The knowledge worker is a major part of the workforce; that is, those workers who use their experience, education, and mental capacity to deal with the problems and opportunities arising from complexity, uncertainty, and rapid change. Knowledge workers are individuals whose work effort is centered around creating, using, and sharing knowledge. Over the past decade the focus on knowledge management has encouraged organizations and workers to recognize the importance of knowledge in the workplace, and to search for new capabilities and processes that ensure the increase and best use of this resource for organizations.  See KM, Learning and the Knowledge Worker (PDF, 11 pages). 
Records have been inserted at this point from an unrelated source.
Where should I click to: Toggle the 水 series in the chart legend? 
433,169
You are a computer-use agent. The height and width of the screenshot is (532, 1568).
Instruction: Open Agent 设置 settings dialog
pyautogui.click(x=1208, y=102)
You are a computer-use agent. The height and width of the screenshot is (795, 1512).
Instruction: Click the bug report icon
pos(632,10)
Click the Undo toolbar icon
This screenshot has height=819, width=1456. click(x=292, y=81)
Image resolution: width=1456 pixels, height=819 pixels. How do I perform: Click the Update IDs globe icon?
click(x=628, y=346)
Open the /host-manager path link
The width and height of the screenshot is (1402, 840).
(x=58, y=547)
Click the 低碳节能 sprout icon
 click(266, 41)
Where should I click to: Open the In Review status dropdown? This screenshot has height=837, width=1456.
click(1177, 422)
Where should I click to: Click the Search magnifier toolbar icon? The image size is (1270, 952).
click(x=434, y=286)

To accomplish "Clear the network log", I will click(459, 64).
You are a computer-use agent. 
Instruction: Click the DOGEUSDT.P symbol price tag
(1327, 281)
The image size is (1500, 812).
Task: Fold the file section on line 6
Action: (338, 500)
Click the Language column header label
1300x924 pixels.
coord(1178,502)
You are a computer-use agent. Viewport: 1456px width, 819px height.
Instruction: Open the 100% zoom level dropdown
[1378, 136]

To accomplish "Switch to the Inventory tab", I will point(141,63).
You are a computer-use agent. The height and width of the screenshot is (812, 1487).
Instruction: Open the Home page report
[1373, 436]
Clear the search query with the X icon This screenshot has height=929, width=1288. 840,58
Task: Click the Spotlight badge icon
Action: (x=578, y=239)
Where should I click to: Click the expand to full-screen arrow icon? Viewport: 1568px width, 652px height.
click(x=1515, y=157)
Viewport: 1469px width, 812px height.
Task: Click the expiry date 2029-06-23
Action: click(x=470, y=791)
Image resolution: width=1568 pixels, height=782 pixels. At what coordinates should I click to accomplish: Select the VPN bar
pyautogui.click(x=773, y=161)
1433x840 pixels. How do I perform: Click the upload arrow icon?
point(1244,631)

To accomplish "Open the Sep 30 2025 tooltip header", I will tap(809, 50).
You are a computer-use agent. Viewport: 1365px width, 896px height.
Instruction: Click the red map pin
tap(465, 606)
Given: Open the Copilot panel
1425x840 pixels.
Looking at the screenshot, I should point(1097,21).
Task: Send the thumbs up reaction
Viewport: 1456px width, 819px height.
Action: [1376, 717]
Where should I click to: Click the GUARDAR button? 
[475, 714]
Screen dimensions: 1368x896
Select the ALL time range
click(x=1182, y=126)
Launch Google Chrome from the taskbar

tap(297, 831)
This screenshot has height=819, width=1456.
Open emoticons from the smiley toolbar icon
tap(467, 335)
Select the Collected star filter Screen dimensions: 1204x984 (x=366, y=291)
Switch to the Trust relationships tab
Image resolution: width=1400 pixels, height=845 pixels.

One of the resources provided by MQI for use in the Technology Management Institutes emerging across India is an article titled “Managing Self in Troubled Times: Banking on Self-efficacy” that was published in April 2009, Effective Executive XII(04), pp. 56-82.  Icfai University Press has provided the PDFs for the three magazines including these articles so you may print them in that format.  Note the copyright for these three articles:  “… In the spirit of collaborative advantage, with attribution, any part of this paper may be copied and distributed freely.”  Since all action comes from the Self—either consciously or unconsciously—our frame of reference is the Self, considered as an intelligent, self-organizing complex adaptive learning system (ISOCAS), more commonly referred to as the mind/brain/body for this magazine and it is available to download.

ICAPs relate in a new way to their organization and other knowledge workers. They bring personal experience, uniqueness, and diverse perceptions, capabilities, and opportunities to their organization. A strong sense of self is essential for productive interactions, open communication and self improvement, and when accompanied by a willingness to learn and collaborate will provide the foundation for organizational flexibility and growth. Simultaneously, the organization will need to support a culture of sharing, the way work gets done, because it is the exchange of knowledge that leverages knowledge and produces intelligent behavior as an organization. As their careers evolve, their responsibilities will increase and their knowledge will become broader. At the same time, the environment will become more dynamic and challenging, necessitating additional cognitive and behavioral skills well beyond logic, analysis and authoritative management. For career success, knowledge workers must become multidimensional, expanding their competencies beyond their professional discipline.

The multidimensionality of their organization will depend on its knowledge workers. One aspect of that multidimensionality is the knowledge worker's capabilities to work in multiple domains simultaneously, moving in and out of those domains as needed, combining the physical, the mental, the intuitive, and the emotional to continuous expand their knowledge, capabilities, capacity, networks and perceptions. (See graphic on The Continuously Expanding Multidimensionality (single PowerPoint slide) of the Knowledge Worker)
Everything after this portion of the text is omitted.